The paired-end sequence data were joined and the quality was filtered using the FLASH method (47). All sequence analysis was done using QIIME (v1.9.1) according to the tutorial (http://qiime.org/) with some modifications (48). usearch61 with de novo models was used to remove chimeric sequences (49). Sequences were clustered against the 2013 Greengenes (13_8 release) ribosomal database’s 97% reference data set. The sequences that did not match any entries in this reference database were clustered with UCLUST into de novo operation taxonomic units (OTUs) at 97% similarity. Taxonomy was assigned to all OTUs using the RDP classifier within QIIME and the Greengenes reference data set (50). Rarefaction and rank abundance curves were calculated from OTU tables using α-diversity and rank abundance scripts within the QIIME pipeline. The hierarchical clustering based on population profiles of the most common and abundant taxa was performed using unweighted pair group method with arithmetic mean (UPGMA) clustering (also known as average linkage) on the distance matrix of OTU abundance. This resulted in a Newick-formatted tree, which was obtained utilizing the QIIME package.

Statistical analysis.During the course of intermittent acclimation to 5°C, 37°C, and 23°C conditions, data for body mass and T_b were analyzed by repeated-measures analysis of variance (ANOVA), and food intake was analyzed by repeated-measures analysis of covariance (ANCOVA) with body mass as a covariate. Data for RMR and propionic acid on any time points of intermittent acclimation were examined by one-way ANCOVA or ANOVA, followed by least-significant difference (LSD) post hoc tests when the main effects were significant. In experiments 2, DEI, digestibility, serum T3 and T4, leptin, and ghrelin were analyzed using one-way ANOVA, followed by LSD post hoc tests. For statistical analysis, we used SPSS Statistics 17.0 for windows (Chicago, IL). Data are presented as mean ± standard error of the mean (SEM), and P < 0.05 was considered statistical difference.
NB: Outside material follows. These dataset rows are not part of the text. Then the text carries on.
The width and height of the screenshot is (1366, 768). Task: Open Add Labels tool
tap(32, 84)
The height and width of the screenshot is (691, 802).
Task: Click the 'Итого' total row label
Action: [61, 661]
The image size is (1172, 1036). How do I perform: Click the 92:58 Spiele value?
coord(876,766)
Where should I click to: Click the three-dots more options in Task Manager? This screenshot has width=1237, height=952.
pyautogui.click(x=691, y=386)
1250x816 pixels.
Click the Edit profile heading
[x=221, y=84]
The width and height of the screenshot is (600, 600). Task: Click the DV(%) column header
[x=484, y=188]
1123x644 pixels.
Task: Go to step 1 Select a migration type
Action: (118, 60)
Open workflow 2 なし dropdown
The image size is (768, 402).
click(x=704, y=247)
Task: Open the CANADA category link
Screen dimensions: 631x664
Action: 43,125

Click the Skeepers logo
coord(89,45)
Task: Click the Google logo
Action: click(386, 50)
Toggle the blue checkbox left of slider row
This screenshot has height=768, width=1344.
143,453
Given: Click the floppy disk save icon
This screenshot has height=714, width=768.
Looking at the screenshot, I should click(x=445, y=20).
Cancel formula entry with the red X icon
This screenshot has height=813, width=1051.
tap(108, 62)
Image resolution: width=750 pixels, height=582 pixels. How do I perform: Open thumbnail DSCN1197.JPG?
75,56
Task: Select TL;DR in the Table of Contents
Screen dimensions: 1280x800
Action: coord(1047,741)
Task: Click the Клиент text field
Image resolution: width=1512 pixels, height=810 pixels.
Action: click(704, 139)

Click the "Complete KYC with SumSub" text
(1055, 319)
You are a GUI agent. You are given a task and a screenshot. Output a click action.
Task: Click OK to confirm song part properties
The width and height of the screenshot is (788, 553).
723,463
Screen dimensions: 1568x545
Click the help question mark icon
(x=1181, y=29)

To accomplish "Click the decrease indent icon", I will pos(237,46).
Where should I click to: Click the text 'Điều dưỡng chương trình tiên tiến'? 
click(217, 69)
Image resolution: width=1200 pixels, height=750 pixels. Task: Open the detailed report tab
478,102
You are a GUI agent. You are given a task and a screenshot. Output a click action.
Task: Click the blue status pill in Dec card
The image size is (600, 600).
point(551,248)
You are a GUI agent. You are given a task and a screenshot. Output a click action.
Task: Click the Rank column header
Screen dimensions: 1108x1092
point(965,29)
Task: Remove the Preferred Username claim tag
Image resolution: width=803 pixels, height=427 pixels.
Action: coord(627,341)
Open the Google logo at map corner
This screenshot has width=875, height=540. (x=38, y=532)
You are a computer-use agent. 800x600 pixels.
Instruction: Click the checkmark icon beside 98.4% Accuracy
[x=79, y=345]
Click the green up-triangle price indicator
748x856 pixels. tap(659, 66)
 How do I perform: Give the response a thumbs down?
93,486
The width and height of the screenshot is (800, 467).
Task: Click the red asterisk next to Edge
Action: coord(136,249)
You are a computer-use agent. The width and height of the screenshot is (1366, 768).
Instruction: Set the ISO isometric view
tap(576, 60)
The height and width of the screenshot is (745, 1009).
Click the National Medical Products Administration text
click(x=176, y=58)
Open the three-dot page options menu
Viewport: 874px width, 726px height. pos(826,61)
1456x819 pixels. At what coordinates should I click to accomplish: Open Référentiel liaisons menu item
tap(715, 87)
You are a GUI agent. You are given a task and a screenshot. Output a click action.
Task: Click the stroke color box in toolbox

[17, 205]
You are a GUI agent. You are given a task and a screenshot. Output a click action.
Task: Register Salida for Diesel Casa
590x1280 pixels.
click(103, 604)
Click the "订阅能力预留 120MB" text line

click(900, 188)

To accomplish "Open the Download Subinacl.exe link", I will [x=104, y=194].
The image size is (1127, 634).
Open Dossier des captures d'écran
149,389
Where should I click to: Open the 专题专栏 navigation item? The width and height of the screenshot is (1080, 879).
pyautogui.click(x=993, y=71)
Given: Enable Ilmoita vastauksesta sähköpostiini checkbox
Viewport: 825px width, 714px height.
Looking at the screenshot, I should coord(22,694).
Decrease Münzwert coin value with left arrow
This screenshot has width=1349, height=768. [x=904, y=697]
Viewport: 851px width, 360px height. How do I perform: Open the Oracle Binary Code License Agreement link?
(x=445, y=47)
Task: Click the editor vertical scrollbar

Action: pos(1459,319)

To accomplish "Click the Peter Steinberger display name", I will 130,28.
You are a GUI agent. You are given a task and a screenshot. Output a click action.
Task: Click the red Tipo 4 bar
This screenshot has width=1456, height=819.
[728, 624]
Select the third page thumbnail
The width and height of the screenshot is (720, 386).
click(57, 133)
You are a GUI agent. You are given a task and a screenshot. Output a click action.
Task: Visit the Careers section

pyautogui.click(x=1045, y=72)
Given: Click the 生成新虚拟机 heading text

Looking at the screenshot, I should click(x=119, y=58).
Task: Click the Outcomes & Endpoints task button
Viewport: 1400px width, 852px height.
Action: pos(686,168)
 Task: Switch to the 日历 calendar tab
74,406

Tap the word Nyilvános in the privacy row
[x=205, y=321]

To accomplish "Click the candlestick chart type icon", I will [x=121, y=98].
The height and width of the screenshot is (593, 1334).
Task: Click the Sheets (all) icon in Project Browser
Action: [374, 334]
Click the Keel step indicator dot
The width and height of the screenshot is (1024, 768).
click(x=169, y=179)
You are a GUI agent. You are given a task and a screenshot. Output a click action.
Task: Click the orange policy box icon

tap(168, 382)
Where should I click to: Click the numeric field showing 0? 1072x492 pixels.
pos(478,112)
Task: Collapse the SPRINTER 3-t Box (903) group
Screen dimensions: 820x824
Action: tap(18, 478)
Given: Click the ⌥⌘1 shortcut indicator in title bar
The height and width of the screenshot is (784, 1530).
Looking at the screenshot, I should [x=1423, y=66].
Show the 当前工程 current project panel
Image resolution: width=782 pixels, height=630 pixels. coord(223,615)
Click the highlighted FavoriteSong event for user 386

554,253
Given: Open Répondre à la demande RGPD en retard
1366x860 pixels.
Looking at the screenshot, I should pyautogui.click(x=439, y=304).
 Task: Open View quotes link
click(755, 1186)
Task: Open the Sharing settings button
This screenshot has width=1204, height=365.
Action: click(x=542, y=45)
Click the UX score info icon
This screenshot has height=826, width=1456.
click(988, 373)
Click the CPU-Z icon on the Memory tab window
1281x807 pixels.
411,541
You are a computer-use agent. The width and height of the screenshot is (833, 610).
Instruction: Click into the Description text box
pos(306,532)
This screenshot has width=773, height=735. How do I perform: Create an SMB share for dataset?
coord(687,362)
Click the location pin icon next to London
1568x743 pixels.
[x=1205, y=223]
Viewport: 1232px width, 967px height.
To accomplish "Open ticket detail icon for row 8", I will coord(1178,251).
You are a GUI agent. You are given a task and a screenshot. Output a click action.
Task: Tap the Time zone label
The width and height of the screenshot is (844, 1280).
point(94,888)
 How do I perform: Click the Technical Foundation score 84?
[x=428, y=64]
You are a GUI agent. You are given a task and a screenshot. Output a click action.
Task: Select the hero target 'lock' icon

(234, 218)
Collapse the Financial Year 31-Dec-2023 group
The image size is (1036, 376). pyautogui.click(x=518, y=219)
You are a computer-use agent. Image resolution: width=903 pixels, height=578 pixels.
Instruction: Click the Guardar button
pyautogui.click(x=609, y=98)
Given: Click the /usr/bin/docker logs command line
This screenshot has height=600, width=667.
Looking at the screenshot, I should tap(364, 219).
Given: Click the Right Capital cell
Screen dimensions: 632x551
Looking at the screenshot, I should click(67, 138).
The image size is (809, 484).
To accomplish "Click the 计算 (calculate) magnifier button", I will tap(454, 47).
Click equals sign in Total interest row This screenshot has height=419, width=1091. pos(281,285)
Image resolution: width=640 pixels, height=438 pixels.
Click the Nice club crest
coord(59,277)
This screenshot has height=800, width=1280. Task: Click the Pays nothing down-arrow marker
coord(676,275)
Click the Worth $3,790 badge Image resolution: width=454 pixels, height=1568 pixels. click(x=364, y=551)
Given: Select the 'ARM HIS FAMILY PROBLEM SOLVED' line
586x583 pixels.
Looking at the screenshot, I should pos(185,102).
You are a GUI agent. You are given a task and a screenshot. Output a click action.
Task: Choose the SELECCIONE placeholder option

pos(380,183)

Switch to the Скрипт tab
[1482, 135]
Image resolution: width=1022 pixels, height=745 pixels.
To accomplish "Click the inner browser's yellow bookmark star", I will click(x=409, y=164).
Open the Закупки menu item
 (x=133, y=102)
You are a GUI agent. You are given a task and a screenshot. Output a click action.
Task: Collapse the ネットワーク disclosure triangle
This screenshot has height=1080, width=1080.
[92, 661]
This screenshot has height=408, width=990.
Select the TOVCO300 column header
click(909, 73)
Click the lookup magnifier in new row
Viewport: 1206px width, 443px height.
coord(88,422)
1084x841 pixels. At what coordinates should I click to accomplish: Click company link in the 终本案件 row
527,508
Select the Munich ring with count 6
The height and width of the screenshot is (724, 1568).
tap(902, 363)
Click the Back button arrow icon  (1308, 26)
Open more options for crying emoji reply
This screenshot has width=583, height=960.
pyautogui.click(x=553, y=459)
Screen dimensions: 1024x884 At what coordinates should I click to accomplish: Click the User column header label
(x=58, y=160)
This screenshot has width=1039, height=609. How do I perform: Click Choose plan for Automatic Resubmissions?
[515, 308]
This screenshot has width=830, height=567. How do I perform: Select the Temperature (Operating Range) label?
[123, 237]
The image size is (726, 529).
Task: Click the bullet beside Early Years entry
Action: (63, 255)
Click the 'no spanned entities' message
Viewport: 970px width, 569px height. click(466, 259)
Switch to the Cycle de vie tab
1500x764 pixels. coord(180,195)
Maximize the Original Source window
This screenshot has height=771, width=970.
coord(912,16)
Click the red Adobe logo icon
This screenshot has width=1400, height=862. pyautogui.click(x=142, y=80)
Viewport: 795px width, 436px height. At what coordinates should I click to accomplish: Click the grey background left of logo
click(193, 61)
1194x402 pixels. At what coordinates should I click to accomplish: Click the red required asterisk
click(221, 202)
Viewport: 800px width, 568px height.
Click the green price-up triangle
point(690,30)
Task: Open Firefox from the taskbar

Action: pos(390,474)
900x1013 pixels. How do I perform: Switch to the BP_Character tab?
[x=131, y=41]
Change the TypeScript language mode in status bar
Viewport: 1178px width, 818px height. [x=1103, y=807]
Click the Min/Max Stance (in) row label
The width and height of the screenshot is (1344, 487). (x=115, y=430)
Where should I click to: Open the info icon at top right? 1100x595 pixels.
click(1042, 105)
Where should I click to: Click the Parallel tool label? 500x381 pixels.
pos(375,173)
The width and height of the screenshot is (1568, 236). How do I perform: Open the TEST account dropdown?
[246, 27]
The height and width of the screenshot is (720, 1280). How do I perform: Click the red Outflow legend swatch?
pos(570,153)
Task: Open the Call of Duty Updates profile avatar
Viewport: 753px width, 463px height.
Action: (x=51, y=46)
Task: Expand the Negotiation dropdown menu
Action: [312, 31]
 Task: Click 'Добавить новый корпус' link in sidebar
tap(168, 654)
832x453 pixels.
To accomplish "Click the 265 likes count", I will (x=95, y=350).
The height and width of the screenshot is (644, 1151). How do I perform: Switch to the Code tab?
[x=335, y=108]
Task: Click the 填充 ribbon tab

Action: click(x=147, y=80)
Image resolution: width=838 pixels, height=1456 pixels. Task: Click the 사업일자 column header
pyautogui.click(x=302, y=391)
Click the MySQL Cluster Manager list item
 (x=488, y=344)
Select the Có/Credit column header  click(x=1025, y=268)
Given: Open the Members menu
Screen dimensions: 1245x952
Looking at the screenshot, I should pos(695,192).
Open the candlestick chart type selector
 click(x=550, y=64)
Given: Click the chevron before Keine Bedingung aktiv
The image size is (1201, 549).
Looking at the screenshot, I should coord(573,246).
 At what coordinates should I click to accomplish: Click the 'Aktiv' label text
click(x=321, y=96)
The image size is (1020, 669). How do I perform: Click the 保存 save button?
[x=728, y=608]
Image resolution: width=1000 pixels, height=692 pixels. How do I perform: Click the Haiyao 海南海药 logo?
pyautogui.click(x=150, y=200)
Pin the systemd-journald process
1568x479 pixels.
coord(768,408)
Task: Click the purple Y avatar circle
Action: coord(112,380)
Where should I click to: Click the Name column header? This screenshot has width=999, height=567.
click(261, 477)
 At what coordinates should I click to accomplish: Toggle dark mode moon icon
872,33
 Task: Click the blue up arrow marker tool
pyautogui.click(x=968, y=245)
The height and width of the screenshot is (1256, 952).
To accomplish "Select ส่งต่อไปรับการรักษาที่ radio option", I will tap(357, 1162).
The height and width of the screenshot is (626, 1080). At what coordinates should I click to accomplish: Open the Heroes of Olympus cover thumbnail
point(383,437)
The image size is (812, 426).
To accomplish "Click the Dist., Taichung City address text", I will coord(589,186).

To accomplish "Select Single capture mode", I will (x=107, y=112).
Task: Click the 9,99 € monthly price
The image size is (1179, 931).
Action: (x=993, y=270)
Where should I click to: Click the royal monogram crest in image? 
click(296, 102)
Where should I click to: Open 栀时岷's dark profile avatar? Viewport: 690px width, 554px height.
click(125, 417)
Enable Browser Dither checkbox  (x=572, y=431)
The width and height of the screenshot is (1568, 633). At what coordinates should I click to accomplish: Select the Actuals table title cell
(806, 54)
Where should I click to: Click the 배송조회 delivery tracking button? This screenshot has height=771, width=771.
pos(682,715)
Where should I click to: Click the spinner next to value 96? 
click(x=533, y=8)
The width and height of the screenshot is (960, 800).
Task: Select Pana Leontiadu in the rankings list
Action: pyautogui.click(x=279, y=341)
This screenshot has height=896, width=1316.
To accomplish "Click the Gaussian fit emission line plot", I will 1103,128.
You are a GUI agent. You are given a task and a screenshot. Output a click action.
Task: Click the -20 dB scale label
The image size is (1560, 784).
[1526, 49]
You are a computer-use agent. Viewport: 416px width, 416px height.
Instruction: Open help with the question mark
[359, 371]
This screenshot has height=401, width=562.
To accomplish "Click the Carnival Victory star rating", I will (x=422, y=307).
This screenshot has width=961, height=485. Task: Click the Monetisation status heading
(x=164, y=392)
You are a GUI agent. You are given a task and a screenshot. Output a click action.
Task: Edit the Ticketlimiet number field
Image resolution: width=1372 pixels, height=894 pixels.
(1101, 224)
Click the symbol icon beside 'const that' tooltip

For appraisal of richness and diversity of bacteria, α-diversity was calculated by Chao1, observed OTUs, Shannon index, and PD whole-tree analysis (20, 51). Significant group differences in bacterial relative abundances were examined by one-way ANOVA. Principal coordinate analysis (PCoA; β-diversity) based on Bray-Curtis distance between the samples was made for the 3 groups during the 3 acclimation periods (weeks 4, 8, and 12) (46, 52, 53), and the significance for PCoA was tested with multivariate permutation tests using the nonparametric method ANOSIM (52). The linear discriminant analysis (LDA) effect size (LEfSe) method was performed by the computational tool, using the Kruskal-Wallis (KW) rank sum test on classes, the pairwise Wilcoxon test between subclasses of different classes, and the LDA on the relevant features, to identify the differential biomarkers (54). Bootstrapping (“-permutations 1000”) and Pearson correlation were used to calculate the correlation between OTUs and physiological parameters. The level of statistical significance was set at a P value of <0.05 (false-discovery rate-corrected P value). The graphics and statistics were developed in Excel and STAMP v2.1.3. (http://kiwi.cs.dal.ca/Software/STAMP).

Data availability.Raw sequence data have been deposited in the NCBI Sequence Read Archive under the accession number PRJNA662422.